### EXERCISE OBJECTIVE
What this exercise requires is a verbatim reproduction of the data below.

Stored records
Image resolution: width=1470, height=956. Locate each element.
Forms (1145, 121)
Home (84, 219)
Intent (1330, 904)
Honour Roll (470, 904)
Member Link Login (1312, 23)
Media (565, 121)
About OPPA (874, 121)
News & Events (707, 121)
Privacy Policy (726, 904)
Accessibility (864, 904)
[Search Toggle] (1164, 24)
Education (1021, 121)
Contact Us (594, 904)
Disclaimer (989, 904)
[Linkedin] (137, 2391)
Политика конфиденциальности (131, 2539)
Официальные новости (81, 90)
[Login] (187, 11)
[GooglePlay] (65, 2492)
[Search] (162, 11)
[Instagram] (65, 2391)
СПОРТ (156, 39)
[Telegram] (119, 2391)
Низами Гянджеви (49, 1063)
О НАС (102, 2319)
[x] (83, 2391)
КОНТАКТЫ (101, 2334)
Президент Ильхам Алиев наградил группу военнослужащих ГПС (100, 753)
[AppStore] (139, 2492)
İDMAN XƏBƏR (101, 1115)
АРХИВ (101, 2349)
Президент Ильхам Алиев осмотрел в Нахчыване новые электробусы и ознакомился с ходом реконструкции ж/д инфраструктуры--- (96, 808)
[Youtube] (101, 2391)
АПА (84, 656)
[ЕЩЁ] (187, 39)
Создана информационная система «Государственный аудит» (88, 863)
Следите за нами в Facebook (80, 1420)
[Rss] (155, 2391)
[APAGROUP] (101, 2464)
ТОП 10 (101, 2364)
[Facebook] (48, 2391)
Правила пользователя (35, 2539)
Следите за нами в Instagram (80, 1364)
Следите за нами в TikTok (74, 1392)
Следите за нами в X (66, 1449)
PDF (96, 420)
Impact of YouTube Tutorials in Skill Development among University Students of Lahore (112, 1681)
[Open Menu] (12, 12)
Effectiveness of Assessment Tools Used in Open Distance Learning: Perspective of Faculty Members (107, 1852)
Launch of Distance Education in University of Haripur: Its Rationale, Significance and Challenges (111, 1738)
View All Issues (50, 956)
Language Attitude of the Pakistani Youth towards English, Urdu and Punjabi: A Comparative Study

### EXERCISE ANSWER
Image resolution: width=1470, height=956. Locate each element.
Forms (1145, 121)
Home (84, 219)
Intent (1330, 904)
Honour Roll (470, 904)
Member Link Login (1312, 23)
Media (565, 121)
About OPPA (874, 121)
News & Events (707, 121)
Privacy Policy (726, 904)
Accessibility (864, 904)
[Search Toggle] (1164, 24)
Education (1021, 121)
Contact Us (594, 904)
Disclaimer (989, 904)
[Linkedin] (137, 2391)
Политика конфиденциальности (131, 2539)
Официальные новости (81, 90)
[Login] (187, 11)
[GooglePlay] (65, 2492)
[Search] (162, 11)
[Instagram] (65, 2391)
СПОРТ (156, 39)
[Telegram] (119, 2391)
Низами Гянджеви (49, 1063)
О НАС (102, 2319)
[x] (83, 2391)
КОНТАКТЫ (101, 2334)
Президент Ильхам Алиев наградил группу военнослужащих ГПС (100, 753)
[AppStore] (139, 2492)
İDMAN XƏBƏR (101, 1115)
АРХИВ (101, 2349)
Президент Ильхам Алиев осмотрел в Нахчыване новые электробусы и ознакомился с ходом реконструкции ж/д инфраструктуры--- (96, 808)
[Youtube] (101, 2391)
АПА (84, 656)
[ЕЩЁ] (187, 39)
Создана информационная система «Государственный аудит» (88, 863)
Следите за нами в Facebook (80, 1420)
[Rss] (155, 2391)
[APAGROUP] (101, 2464)
ТОП 10 (101, 2364)
[Facebook] (48, 2391)
Правила пользователя (35, 2539)
Следите за нами в Instagram (80, 1364)
Следите за нами в TikTok (74, 1392)
Следите за нами в X (66, 1449)
PDF (96, 420)
Impact of YouTube Tutorials in Skill Development among University Students of Lahore (112, 1681)
[Open Menu] (12, 12)
Effectiveness of Assessment Tools Used in Open Distance Learning: Perspective of Faculty Members (107, 1852)
Launch of Distance Education in University of Haripur: Its Rationale, Significance and Challenges (111, 1738)
View All Issues (50, 956)
Language Attitude of the Pakistani Youth towards English, Urdu and Punjabi: A Comparative Study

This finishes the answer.